– И почему ты, Ленка, такая угрюмая бука, за столько месяцев с соседями не подружилась, сейчас даже позвонить некому, чтобы пошли проверить, что там в квартире происходит! – причитала она. – А я сижу тут, в клинике, смотрю ленту, а там Сашка с этим скальпелем, у меня чуть сердце не остановилось, а она, злодейка, трубку не берет, и ты, паршивка, тоже! Один Таганцев, молодец, всегда на связи, золотой мужик, ты, дура, свое счастье упускаешь, а он…
– Он поехал к нам? – перебила я.
– Ну, конечно, он поехал к нам, еще бы он не поехал, это же Таганцев, говорю – золотой мужик…
– Да хоть платиновый! Сашка же, раз такое дело, ему дверь не откроет!
Я всхлипнула.
Дима покосился на меня и крепче придавил педаль газа.
Я представила, что прямо сейчас за закрытой дверью в антисанитарных условиях нашей вечно неприбранной квартиры какие-то мутные типы в несвежих халатах тянут свои грязные руки с зазубренными скальпелями к нежному личику моей дочки, и тоненько завыла.
– Ленка, не реви! Таганцев выломает дверь! – донеслось из трубки.
– А если не вы-ы-ы-ы-ы…
– Вы, вы! Не сомневайся!
Это был тупейший спор в моей жизни.
Натка утверждала, что Таганцеву, золотому бронебойному мужику, наша хлипкая деревянная дверь – тьфу, просто семечки, и он ее запросто вышибет. Я несогласно выла. Законопослушный и обычно до отвращения правильный Дима разгонял и разгонял машину. И все равно, на мой пристрастный взгляд, мы еле-еле тащились, и вся надежда была только на то, что золотой Таганцев, стартовавший несколько раньше, успеет вовремя и таки безжалостно вынесет эту проклятую дверь…
И он ее выломал.
Когда я прыжками через две ступеньки взлетела на наш этаж, разбитое дверное полотно уныло висело на искореженной петле, а сразу за ней, прямо на полу, замусоренном крошевом штукатурки и мелкими щепками, лицом вниз лежал мужик в наручниках. Видеть меня он не мог, но дробный топот услышал и нервно дернулся, пытаясь отодвинуться ближе к стене.
Я мимоходом отметила белый халат (несвежий, как знала!), пнула какую-то чужую коробку вроде кошачьей переноски (в ней что-то жалобно зазвенело), влетела в Сашкину комнату и уже там была перехвачена Таганцевым.
– Спокойно, ситуация под контролем! – заверил он рвущуюся на волю меня, не позволяя толком разглядеть Сашку.

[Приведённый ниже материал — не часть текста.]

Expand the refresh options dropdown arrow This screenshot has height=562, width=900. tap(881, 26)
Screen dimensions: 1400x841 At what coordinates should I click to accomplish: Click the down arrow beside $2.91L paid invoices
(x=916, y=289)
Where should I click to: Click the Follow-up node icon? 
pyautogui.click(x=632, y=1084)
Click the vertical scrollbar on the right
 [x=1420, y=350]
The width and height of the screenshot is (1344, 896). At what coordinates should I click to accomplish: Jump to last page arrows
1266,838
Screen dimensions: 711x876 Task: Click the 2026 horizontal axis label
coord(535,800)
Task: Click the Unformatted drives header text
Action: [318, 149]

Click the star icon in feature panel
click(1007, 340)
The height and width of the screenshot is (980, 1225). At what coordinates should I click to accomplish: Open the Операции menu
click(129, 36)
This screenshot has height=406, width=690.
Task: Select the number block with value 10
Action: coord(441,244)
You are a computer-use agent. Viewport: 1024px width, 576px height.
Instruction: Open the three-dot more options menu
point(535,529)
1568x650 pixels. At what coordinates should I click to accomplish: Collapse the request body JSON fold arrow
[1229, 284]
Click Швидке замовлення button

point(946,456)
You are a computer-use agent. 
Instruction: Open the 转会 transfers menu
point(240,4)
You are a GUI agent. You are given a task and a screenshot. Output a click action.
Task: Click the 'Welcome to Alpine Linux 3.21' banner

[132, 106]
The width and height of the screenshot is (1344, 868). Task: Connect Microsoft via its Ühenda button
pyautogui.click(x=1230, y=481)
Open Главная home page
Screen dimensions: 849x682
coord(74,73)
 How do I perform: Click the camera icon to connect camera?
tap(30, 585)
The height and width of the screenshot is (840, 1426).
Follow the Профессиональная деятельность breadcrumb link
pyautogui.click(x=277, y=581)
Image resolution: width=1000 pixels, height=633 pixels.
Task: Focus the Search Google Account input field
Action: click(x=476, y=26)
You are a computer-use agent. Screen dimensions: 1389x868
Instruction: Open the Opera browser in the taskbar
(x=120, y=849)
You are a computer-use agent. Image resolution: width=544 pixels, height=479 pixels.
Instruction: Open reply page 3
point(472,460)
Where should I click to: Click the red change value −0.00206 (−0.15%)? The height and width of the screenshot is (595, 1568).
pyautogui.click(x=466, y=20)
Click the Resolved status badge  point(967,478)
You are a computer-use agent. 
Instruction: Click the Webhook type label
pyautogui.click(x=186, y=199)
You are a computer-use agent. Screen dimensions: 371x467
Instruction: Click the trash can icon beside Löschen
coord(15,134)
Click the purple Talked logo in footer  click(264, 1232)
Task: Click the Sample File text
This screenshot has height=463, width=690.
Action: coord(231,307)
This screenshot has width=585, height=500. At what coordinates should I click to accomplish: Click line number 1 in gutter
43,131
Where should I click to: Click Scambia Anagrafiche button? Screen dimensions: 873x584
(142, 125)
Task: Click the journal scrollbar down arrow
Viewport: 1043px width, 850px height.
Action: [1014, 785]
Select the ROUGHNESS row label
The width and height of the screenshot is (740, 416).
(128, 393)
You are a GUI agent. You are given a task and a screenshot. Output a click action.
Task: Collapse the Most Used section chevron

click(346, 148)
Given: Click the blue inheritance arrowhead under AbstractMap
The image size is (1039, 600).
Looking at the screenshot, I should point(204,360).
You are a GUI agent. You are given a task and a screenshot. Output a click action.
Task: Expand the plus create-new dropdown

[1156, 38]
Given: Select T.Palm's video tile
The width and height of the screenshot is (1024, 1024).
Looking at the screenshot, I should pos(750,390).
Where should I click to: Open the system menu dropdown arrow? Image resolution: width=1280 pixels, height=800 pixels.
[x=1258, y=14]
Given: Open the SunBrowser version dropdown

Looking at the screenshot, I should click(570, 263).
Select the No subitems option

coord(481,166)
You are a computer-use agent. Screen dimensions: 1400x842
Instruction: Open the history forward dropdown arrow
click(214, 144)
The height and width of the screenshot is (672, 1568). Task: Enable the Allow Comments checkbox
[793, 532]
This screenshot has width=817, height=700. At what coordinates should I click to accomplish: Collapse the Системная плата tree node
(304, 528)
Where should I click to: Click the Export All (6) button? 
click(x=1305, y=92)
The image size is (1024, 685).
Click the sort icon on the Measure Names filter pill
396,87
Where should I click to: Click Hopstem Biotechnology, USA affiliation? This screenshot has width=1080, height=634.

А ведь я видела, что она пластом лежит на кровати, а рядом с ней высится штанга с закрепленной на ней капельницей. Слева торшер, справа капельница – гармонично они стояли, и простыня на кровати была чистая, белая, а Сашкины голые пятки – розовые и гладкие, как у куклы…
– С ней все будет в порядке, они успели только дать наркоз.
– Наркоз?!
Острая стрела ненависти пронзила мой мозг: сейчас я собственноручно засажу этому упырю такой наркоз, от которого его хрен кто откачает. Вот только схвачу что-нибудь потяжелее, и лежащий в прихожей чумадей больше никогда не встанет!
Похоже, Константин прочитал мои мысли, и, плотно прижав к себе, уверенно произнес:
– Лен, спокойно, я уже вызвал скорую, сейчас дочкой займутся доктора, и этих тоже заберут…
– Этих? – Я огляделась и увидела на табуретке в углу насмерть перепуганную тетеньку – тоже в халате и наручниках, только у нее руки в браслетах были не за спиной, а впереди, лежали на коленях. – Вы кто?
– А-а-а…
– Операционная сестра она, – объяснил Таганцев. – А тот хмырь в прихожей – типа хирург. Ну, мы разберемся, какой он хирург и почему оперирует подпольно. Сейчас ребята подъедут, их я тоже вызвал…
В прихожей затопали, кто-то ойкнул, спокойный голос моего помощника произнес:
– Нет, нет, это не ваш пациент, прошу сюда, пожалуйста. – И в комнату вошла хрупкая девушка с пластмассовым чемоданчиком.
У нее было фарфоровое лицо мадонны, тонкая шейка торчала из широкого ворота грубой форменной куртки, как стебелек подснежника из промерзшей земли. Ничего не говоря, врач подошла к Сашке – Таганцев, не отпуская меня, подвинулся в сторону.
– Что? – спросила она и близко сунулась к капельнице. – Ясно… Сколько?
– Да минут пять уже, – ответил лейтенант.
– Значит, еще минут десять, – сказала мадонна. – Хотя я спрашивала, сколько лет.